73% of Americans think it’s a bad time to buy a house

A growing wave of economic pessimism is spreading across the United States. New survey results from Fannie Mae show that nearly 70% of Americans believe the economy is moving in the wrong direction, and an even larger share—73%—say now is a bad time to buy a home. The data highlights worsening sentiment among consumers and deep concern about the housing market as the fall season begins.

According to Fannie Mae’s September 2025 Home Purchase Sentiment Index, based on the National Housing Survey, just 32% of respondents think the economy is on the “right track,” while 67% believe it is on the “wrong track.” Those figures have barely changed over the past year, reflecting persistent anxiety driven by inflation, elevated borrowing costs, and global economic uncertainty.

The pessimism extends to personal finances as well. Only 32% expect their financial situation to improve in the next year, while 23% expect it to worsen, and 45% expect no real change. A record-high 77% say their income is roughly the same as last year. Only 14% report significantly higher income, indicating that wage growth is failing to offset the rising cost of living, while just 8% report significantly lower income, suggesting stability but not advancement.

Torsten Sløk, chief economist at Apollo Global Management, offered another explanation for the slowdown: hiring activity is weak and voluntary job changes have fallen to levels typically seen during recessions. Job openings are shrinking, unemployment is rising, and job growth has cooled.

“The labor market is at a standstill, where workers are not getting hired or voluntarily changing jobs,” Sløk said.

Housing outlook: overwhelmingly negative

Sentiment around homebuying is even more discouraging.
Only 27% of survey participants believe it’s a good time to purchase a home, compared with 73% who say it’s a bad time. The net share of people who view buying conditions positively dropped again in September, holding near levels seen since the summer.

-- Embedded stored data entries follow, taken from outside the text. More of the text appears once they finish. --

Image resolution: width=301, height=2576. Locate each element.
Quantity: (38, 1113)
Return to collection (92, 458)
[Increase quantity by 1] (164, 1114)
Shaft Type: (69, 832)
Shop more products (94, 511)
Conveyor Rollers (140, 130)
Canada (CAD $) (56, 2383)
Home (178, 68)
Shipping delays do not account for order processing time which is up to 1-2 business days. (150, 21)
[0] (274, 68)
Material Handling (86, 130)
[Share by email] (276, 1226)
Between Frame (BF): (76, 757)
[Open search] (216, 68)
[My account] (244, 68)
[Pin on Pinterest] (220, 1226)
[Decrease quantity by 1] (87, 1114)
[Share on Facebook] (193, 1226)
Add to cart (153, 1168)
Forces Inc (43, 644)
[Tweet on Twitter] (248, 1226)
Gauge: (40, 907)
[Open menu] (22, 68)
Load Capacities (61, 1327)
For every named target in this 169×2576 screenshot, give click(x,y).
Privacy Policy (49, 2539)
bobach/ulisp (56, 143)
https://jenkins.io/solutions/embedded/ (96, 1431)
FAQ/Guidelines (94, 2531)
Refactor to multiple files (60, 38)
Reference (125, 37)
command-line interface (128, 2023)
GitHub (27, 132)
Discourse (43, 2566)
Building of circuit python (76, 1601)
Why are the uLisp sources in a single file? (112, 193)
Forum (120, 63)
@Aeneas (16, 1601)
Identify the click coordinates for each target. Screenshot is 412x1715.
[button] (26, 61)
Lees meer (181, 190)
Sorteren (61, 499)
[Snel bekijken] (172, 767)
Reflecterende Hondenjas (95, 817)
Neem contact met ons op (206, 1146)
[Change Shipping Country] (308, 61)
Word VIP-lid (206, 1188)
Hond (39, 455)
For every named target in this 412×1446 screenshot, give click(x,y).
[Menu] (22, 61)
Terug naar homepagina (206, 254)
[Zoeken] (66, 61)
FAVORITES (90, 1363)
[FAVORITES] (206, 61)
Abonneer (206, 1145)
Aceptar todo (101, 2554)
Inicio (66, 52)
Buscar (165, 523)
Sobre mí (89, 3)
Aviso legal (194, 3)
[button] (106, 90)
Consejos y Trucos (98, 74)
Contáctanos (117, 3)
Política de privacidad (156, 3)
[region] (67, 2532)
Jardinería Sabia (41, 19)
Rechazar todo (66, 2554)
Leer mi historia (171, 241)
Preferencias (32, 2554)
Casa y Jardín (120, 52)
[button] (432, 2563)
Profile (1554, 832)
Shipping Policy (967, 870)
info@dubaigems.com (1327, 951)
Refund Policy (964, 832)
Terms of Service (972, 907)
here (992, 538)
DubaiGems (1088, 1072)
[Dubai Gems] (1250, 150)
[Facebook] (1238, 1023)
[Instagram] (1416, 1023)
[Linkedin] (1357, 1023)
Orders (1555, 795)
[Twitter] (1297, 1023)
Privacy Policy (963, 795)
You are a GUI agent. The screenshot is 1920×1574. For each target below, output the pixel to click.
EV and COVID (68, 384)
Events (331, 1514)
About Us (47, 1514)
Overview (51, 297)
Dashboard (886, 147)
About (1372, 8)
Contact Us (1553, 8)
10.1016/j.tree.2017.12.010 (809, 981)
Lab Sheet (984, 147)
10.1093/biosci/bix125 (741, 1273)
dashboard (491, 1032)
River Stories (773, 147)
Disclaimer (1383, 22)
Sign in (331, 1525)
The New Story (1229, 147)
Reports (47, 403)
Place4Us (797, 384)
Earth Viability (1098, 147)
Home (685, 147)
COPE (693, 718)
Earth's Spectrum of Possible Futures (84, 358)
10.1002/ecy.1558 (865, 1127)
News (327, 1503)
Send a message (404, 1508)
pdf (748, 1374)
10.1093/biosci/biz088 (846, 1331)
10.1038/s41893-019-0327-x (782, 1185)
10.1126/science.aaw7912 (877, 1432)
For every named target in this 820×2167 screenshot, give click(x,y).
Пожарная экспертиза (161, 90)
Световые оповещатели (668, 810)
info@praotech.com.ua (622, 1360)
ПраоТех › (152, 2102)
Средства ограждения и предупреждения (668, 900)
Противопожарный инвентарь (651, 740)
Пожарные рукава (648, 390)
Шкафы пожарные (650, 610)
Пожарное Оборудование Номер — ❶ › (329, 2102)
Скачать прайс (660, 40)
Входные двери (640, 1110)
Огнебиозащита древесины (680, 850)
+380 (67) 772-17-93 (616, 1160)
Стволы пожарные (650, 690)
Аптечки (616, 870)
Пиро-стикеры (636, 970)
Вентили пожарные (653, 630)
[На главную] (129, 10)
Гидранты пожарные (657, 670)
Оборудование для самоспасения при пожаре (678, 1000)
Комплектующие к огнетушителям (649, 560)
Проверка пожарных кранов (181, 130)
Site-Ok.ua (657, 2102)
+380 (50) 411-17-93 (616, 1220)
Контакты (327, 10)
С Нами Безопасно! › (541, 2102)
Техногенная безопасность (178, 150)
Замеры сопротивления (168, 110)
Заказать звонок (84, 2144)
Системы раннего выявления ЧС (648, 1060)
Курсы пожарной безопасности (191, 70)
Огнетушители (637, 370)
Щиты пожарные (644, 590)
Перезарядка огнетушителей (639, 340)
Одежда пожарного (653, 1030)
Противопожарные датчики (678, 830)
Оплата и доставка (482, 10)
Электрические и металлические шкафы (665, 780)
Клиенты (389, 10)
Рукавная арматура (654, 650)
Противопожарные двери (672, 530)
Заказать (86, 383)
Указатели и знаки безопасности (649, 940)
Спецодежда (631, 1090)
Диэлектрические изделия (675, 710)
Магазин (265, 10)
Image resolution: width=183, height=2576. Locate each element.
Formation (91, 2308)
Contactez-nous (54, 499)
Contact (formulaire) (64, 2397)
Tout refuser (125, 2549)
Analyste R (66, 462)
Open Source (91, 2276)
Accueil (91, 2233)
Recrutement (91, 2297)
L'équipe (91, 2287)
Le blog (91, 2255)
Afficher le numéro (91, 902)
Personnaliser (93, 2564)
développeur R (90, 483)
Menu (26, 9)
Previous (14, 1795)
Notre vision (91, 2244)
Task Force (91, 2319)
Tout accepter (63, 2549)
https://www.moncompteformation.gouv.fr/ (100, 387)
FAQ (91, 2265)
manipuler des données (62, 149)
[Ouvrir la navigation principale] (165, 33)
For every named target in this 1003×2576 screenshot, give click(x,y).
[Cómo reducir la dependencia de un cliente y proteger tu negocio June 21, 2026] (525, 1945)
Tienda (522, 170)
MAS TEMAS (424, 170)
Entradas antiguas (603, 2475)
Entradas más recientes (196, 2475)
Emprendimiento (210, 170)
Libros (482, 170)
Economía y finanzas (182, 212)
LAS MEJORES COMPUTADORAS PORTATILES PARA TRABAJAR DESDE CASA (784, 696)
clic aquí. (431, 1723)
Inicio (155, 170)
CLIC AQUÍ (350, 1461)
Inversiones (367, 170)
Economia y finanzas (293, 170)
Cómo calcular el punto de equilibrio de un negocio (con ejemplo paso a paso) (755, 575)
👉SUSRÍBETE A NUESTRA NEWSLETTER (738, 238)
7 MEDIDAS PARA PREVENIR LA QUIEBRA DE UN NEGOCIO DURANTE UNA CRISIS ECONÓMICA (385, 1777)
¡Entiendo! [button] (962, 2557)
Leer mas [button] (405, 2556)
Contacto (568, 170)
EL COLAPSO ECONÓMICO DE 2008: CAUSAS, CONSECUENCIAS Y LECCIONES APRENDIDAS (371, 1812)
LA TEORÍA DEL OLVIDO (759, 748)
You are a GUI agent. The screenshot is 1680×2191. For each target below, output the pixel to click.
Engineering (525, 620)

High mortgage rates and elevated prices are the main reasons. Many buyers were able to lock in rates under 3% during the pandemic, but by late 2023 rates peaked near 8%, and today remain in the 6% range. Even a hypothetical 0% mortgage wouldn’t make homes affordable in many major metro areas.

But the primary obstacle is pricing.
Home prices are 51% higher than they were five years ago, according to the Case-Shiller Home Price Index.

“Buying into the market—especially in Manhattan or prime Brooklyn—still requires a significant amount of cash upfront,” said Michelle Griffith of Douglas Elliman. “Inventory is tight and competition is high, so the price itself keeps most buyers on the sidelines.”

The Home Purchase Sentiment Index reinforces that reality: throughout 2025, around 70% of Americans have consistently said it’s a bad time to buy a home, far exceeding the share who say conditions are favorable. Rising prices and high mortgage rates continue to erode affordability, making the path to homeownership increasingly difficult.